- Problem to work on
Look through the data below. Show each line where the string "computer" occurs.

======== Excerpted data

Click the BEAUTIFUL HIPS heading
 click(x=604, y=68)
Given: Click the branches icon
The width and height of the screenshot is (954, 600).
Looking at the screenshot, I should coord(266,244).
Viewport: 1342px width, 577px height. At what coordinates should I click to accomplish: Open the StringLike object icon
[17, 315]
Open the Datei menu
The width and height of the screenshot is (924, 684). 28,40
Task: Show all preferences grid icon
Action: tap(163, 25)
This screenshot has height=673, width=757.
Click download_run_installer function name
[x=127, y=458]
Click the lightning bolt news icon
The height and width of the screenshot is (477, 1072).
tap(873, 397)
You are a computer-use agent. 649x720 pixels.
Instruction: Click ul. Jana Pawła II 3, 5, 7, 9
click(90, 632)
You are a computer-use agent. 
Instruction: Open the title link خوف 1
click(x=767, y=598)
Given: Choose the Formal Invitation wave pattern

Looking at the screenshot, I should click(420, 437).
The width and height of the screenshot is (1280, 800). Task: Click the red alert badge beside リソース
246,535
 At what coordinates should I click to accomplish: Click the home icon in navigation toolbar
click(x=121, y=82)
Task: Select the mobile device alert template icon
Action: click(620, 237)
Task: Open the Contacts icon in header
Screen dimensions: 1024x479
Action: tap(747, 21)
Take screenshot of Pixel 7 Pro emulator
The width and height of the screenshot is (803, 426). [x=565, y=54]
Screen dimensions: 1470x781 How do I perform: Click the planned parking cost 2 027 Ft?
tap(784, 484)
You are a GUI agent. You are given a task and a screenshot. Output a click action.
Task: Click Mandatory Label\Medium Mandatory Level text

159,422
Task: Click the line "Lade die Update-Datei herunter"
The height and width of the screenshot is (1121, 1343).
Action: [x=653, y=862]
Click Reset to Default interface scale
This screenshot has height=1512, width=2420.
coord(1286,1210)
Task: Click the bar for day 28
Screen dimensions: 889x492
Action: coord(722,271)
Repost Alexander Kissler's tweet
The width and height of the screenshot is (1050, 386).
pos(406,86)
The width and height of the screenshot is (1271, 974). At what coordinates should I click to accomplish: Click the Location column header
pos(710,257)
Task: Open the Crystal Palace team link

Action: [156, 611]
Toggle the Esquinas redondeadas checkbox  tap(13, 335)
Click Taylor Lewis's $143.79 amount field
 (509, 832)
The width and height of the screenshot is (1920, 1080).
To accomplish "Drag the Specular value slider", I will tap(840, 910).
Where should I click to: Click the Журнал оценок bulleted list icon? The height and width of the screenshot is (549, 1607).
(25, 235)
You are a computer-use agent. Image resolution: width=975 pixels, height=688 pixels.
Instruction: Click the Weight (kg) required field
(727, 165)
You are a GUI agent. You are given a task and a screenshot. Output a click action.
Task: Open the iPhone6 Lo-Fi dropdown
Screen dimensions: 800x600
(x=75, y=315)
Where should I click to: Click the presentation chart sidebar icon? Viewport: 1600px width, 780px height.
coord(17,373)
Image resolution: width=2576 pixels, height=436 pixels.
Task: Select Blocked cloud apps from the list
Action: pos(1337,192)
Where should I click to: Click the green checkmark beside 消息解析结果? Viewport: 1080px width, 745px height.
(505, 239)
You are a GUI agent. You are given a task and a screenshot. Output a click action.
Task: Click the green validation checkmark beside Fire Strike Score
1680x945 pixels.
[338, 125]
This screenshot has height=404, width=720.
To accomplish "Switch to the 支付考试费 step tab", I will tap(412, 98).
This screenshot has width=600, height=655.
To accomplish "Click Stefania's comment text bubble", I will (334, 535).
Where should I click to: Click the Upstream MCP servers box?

================

- Answer below
You are a computer-use agent. 649x720 pixels.
You are a computer-use agent. 
You are a computer-use agent. Image resolution: width=975 pixels, height=688 pixels.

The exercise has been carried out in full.